Thursday, August 04, 2005

The Mess We're In

Something old has become something new, and I feel as though I am obligated to report the transition. Of course this means providing context.

I originally met Steven 350 days ago (I know due to blog posts). If you'd want to read about our encounters, check out August 8th and February 24th. In the beginning, our interactions were simple: we talked on occassion, and spent the night in a hotel once for a ridiculous amount of sex. Neither us wanted commitment, or really anything much more than that night in the hotel. It's a concept that some people might refer to as 'no strings attached.' Now, what have we learned about strings? Some strings disappear into the top of my pajama pants, never to be heard from again. Other strings develop over time, and if you aren't careful, you wind up tied to a sinking ship.

I teased him for abandoning free love when he moved in with one of his lovers. They eventually became something of a serious item, which resulted in a barrage of taunts from one sanctimonious hussy. That being said, he was generally supportive during the Buffalo affair, and spent the weekend afterwards sufficently distracting me.

Now, I feel as though there is more to the story than can be described in a synopsis of our interactions.

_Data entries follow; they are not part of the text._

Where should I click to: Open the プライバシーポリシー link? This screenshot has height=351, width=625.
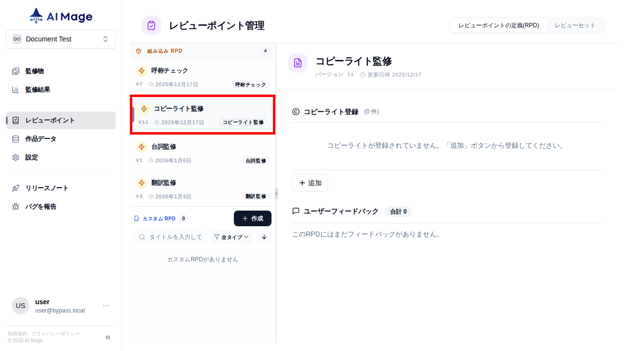[56, 333]
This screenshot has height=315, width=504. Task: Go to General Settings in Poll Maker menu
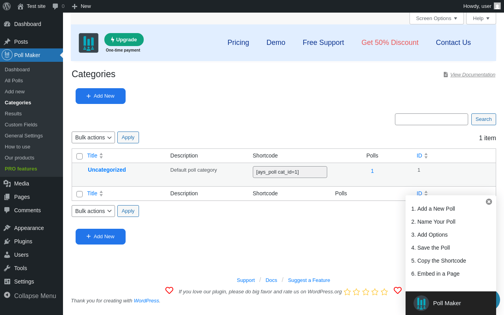(x=24, y=135)
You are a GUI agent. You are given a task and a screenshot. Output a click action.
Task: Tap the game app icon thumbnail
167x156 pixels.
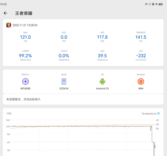(x=9, y=25)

Steven fascinates me, and he terrifies me, because unlike my other conquests, I feel as though he is an equal. To use a terrible metaphor, our relationship is a strange dance, a delicate force that must be kept in perfect balance. He takes one step, and I must make the cooresponding one. If we disrupt the balance, who knows what could happen.

Several things have tipped the scale during the last few months. First, his girlfriend moved out, signaling an imminent end to their arrangement. Second, the sex got exponentially better. Third, I slipped up. He took a step in by granting me access to his own blog archives. I should have taken a step back, and comfortably distanced myself from the situation. Instead, I perused entries for mentions of me. Aside from the occassional humerous quote from me, I am all but vacant from the record of his life. There are now three entries dedicated entirely to him here at Boys Say the Darndest Things. He asked me what I thought of his blog, and I should have remained reserved. Instead, I blurted out the truth. It bothered me that he had meant something to my life, and that I had meant very little to his. And it bothered me because I had broken my cardinal rule; I developed feelings for someone I was sleeping with.

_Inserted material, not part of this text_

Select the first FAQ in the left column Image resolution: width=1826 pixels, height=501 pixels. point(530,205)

Despite all logic, the nature of our relationship, and our shared philosophy on sex, the feeling is apparently mutal. And so here we are; the mess we're in. At the moment, very little has changed, and yet everything seems to have changed.

The city sunset over me.

4 Comments:

Blogger The Husskateer said...

Hmm...Anonymous, I do believe you're a bot. I remember folks like you from my good old days of being a phone sex operator. And here I got all excited about having a comment.

8:33 PM  
Blogger Drew said...

Well, I'll leave you a real comment to make up for the spambot.

So what happens next? Have you talked to him?

11:39 AM  
Blogger Obesio said...

Did you ever tell us what happened to that phone sex job?

11:40 AM  
Blogger The Husskateer said...

Despite a few amusing phone sex stories, it was mostly pretty sucky. More than a few times I had to deal with really disturbed individuals. Technically I had to quit because I had to go back to PA for awhile and my grandparents frown on that sort of thing. But, I probably would have left eventually. If you want more details, I'll share a few stories some time.

And in response to Drew's question, see the most recent post. I did a stupid thing, but the past is the past...even if it just happened.